**Directions for this task**
Transcribe the items starting at the line containing "Given: Open the Meduza profile avatar" and ending at the line containing "[1016, 605]", reproducing those lines exactly.
========
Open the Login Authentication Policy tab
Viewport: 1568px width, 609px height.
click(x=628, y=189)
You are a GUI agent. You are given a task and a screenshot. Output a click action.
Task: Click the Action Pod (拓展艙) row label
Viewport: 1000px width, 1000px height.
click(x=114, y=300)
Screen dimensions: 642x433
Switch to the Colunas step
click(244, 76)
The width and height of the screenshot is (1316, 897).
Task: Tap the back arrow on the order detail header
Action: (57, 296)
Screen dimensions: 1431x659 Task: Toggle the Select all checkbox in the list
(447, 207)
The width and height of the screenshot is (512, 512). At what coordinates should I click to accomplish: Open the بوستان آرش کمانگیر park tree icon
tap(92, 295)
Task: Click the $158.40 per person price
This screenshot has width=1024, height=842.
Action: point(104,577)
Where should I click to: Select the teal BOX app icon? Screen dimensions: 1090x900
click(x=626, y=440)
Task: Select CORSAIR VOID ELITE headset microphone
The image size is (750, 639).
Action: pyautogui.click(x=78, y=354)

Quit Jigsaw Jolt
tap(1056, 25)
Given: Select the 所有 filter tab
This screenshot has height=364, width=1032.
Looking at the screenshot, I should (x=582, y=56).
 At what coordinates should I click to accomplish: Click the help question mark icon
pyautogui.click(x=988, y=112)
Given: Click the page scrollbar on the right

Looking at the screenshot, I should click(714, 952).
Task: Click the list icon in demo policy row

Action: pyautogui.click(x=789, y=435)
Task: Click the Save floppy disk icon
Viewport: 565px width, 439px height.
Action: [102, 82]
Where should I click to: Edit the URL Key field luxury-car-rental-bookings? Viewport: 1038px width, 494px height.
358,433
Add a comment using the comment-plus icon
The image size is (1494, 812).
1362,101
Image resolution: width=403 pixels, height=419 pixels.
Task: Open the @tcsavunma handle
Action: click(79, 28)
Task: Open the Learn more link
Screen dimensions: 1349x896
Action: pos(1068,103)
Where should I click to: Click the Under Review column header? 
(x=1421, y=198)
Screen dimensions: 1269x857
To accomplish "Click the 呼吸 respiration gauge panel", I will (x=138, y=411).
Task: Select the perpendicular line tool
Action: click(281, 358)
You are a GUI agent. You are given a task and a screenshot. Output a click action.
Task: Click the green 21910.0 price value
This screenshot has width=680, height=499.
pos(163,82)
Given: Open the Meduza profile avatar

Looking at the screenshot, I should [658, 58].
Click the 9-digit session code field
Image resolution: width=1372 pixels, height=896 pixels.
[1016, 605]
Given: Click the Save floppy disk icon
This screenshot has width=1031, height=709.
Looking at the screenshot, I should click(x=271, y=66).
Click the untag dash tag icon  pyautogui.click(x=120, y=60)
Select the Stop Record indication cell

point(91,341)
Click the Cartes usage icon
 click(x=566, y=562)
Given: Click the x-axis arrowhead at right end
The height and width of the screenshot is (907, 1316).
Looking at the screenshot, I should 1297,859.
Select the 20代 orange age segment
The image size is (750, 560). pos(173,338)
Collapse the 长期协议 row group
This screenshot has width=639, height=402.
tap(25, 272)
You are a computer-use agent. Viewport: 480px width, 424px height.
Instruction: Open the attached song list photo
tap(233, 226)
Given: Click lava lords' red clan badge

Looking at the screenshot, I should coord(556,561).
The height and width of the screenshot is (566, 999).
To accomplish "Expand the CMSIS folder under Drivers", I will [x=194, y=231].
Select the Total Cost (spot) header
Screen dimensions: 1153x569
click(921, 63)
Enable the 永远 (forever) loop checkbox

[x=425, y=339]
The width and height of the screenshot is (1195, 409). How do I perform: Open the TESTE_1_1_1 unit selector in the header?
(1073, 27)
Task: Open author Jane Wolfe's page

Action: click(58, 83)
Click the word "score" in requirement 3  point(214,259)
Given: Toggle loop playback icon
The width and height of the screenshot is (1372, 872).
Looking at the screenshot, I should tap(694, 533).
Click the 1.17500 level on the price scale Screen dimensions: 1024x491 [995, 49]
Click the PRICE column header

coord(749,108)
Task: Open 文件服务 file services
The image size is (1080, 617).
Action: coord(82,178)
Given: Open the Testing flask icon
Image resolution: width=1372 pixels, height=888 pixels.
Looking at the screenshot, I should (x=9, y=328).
========
**Task response**
Given: Open the Meduza profile avatar

Looking at the screenshot, I should [658, 58].
Click the 9-digit session code field
Image resolution: width=1372 pixels, height=896 pixels.
[1016, 605]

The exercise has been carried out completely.